TEXTE CITÉ:

Par Benjamin Fogel, le 18-09-2009
Musique

C’est un peu toujours la même histoire avec le post-rock. A chaque fois on se dit que c’est la fin, que le style a fait son temps, que les interminables montées en puissance des guitares nous ont lassés, que la finesse instrumentale n’apporte plus l’émotion nécessaire, que trop de groupes ont galvaudé le style. On se rappelle les derniers opus poussifs de Mogwai et d’Explosion in the sky, on se souvient de tous ses groupes dont les guitares ne cessent de geindre et dont la violence semble soudain si artificielle et calculée. Puis, inexorablement, on finit par retomber dans le panneau au travers d’un groupe touché par la grâce, comme ce fut le cas avec 65daysofstatic. En 2009, ce groupe s’appelle Cougar et est signé sur Ninja Tunes ; un label à connotation électronique pour un groupe qui mélange avec subtilité rythmiques humaines et beats.

« Stay Famous » paralyse, le Cougar est devenu maître de son royaume. A la fois plus puissant et plus mûr que sur « Law » (le premier opus du groupe), il expose des développements à la complexité légère où la batterie alterne entre rythmiques jazzy et tribales, laissant alors le champ libre aux guitares pour assurer les surcouches d’arpèges caractéristiques du genre. Sur « Florida Logic », le groupe du Wisconsin, catalyse toute la puissance et l’émotion qui faisait de Mogwai le leader du style, tout en assurant le cliché (dans le bon sens du terme) du final noisy. « Rhinelander » et ses chants mystiques servant de coussin de soie à une déferlante technique ouvrent les portent d’un post rock très influencé par le math-rock qui rappelle forcément From Monument To Masses. En évitant les constructions trop longues habituellement inhérentes au style et en assurant à chaque titre une personnalité forte, Cougar crée la différenciation et se joue de l’ennui.

TRAVAIL À FAIRE:
(A) D'après la critique de l'album de Cougar, sur quel label le groupe est-il signé en 2009 ?
(B) Prolongez la critique de l'album de Cougar en reprenant juste après sa dernière phrase.

FICHES DE DONNÉES:
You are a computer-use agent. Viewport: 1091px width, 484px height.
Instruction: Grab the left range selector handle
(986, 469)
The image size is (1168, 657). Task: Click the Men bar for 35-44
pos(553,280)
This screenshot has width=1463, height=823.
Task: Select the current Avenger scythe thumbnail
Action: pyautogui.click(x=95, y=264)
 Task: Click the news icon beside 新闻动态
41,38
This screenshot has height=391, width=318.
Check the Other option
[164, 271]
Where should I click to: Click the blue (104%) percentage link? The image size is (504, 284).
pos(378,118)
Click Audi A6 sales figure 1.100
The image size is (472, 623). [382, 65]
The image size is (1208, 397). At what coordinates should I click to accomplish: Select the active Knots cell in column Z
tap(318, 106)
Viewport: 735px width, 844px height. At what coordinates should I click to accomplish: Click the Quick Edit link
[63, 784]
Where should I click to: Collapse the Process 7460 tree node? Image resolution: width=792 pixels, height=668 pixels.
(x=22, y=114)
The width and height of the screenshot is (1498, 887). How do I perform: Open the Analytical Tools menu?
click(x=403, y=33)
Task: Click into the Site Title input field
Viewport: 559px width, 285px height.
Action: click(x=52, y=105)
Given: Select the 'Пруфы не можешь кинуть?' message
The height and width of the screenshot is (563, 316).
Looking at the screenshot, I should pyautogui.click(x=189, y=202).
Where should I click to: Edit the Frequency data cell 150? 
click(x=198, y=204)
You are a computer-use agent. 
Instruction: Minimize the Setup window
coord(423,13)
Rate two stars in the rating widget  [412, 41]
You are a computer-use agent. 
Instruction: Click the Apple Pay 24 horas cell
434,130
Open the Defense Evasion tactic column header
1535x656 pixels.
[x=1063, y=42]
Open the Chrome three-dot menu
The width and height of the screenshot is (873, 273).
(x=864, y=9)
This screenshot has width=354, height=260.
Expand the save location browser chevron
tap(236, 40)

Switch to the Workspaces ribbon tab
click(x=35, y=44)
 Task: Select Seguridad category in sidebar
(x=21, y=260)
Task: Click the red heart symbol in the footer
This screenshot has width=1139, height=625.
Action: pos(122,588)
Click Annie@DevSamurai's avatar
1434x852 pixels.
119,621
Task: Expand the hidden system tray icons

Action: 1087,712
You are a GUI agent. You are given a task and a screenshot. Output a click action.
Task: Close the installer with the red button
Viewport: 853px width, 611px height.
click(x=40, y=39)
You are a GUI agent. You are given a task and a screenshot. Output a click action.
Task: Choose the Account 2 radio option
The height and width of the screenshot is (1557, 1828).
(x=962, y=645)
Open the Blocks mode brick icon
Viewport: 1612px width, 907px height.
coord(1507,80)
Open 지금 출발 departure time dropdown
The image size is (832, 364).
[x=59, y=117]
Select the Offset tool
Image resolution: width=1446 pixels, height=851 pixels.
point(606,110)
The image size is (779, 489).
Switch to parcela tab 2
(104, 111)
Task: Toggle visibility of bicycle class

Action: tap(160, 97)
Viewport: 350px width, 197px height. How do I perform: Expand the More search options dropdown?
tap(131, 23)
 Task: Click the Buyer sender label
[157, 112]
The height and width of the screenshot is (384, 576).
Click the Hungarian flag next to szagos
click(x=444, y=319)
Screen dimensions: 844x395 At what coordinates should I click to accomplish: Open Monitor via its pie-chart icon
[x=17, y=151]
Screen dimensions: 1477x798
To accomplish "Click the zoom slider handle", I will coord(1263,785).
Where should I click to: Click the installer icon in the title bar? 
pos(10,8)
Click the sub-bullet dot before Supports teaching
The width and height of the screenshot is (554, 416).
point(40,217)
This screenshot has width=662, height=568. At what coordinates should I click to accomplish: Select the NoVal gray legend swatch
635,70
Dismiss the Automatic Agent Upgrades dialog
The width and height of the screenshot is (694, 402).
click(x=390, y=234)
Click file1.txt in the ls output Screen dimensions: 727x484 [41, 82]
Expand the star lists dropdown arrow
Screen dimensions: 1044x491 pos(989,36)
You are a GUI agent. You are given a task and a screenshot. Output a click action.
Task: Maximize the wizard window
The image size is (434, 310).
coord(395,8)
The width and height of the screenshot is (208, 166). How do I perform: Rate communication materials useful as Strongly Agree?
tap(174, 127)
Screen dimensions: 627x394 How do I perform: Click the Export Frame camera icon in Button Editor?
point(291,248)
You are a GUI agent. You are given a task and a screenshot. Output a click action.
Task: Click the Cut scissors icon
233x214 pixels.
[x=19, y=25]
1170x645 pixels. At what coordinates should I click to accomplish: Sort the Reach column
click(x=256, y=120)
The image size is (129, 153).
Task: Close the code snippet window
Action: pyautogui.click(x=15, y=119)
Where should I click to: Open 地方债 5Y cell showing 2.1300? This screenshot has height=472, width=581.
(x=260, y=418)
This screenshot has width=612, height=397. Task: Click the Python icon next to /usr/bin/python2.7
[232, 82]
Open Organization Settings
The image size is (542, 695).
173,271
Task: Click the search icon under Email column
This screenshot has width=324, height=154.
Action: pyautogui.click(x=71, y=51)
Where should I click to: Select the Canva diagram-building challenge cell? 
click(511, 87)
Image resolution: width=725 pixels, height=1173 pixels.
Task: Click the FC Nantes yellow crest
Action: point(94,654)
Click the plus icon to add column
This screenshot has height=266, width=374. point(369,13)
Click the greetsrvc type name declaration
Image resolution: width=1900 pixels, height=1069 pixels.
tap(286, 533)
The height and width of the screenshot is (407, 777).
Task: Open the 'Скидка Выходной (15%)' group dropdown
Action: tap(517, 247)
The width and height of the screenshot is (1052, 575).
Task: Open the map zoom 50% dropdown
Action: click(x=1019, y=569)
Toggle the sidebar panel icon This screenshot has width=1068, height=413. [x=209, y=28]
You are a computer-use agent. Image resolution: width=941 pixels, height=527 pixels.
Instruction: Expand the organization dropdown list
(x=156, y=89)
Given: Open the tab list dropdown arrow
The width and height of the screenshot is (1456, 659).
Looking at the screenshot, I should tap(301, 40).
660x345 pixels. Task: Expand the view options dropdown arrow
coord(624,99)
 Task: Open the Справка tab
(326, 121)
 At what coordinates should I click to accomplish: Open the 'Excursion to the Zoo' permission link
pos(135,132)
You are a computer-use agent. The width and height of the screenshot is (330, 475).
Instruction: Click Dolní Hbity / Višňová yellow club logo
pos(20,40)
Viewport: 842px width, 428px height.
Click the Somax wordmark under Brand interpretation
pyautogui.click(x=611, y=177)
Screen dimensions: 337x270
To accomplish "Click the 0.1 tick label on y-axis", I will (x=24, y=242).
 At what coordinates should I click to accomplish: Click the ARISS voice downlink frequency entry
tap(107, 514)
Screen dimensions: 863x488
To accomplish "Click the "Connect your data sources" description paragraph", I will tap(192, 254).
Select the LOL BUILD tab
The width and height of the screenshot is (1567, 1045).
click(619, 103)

RÉPONSES AUX CONSIGNES:
(A) Ninja Tunes.

(B)
« Pelourinho » commence comme une comptine qui se laisse peu à peu happer par des sonorités trip hop. « Thundersnow » est un brulot rock, une épopée chevaleresque ponctuée de solos de batterie, un véritable ras de marée qui emporte tout sur son passage en un laps de temps d’une concision absolue. « Patriot » serait-il l’album que le genre attendait pour finir sa mutation, pour renaître une dernière fois de ses cendres et connaître une nouvelle ère de gloire ?

A mi-chemin entre l’electro et les sonorités allemandes, « Heavy Into Jeff » possède un aspect krautrock qui rapproche « Patriot » d’un des autres grands disques de la rentrée, « B » de Turzi. Sur « Endings », l’oreille se cale sur la batterie et les beats et n’en décolle plus (sauf pour l’explosion finale de guitares évidemment). On comprend avec ce titre pourquoi ce disque est signé chez Ninja Tunes.

Comment un groupe peut passer d’un album honorable comme « Law » à un chef d’œuvre comme « Patriot ? Quels sont les éléments qui permettent une telle mutation à la fois technique et émotionnelle ? On se croirait chez The Bad Plus tant cette finesse de jeu de batterie ne peut venir que du jazz. Les touches électroniques ne sont jamais grossières et étoffent avec bonheur le son. « This Is An Affidavit » est une somptueuse ballade sur laquelle on rêverait voir Antony Hegarty poser sa voix. Même constat pour « Appomattox ».« Daunte v. Armada » met un peu de temps à démarrer mais encore une fois le batteur David Henzie-Skogen vient apporter la réponse à la chanson qui évoque soudainement le meilleur de Tortoise avec son clavier vintage et son aspect jazz-rock. « Patriot » se conclue sur « Absaroka » un titre, à la Sigur Ros, ambiant et truffé de violons qui laissent rêveur même si l’on aurait préféré voir le disque finir en apocalypse.

Cougar brasse tout sur son passage. Amplifié par des éléments math-pop, ambiant, folk et électroniques, l’animal est incisif comme du Fugazi, doux comme du Four Tet et rageux comme du Pelican. Cougar ressemble à la fois à tout et à rien, il pioche dans le passé pour créer une musique du futur qui ne laisserait aucune influence dans le présent, et c’est peut-être ça la vraie signification du post-rock.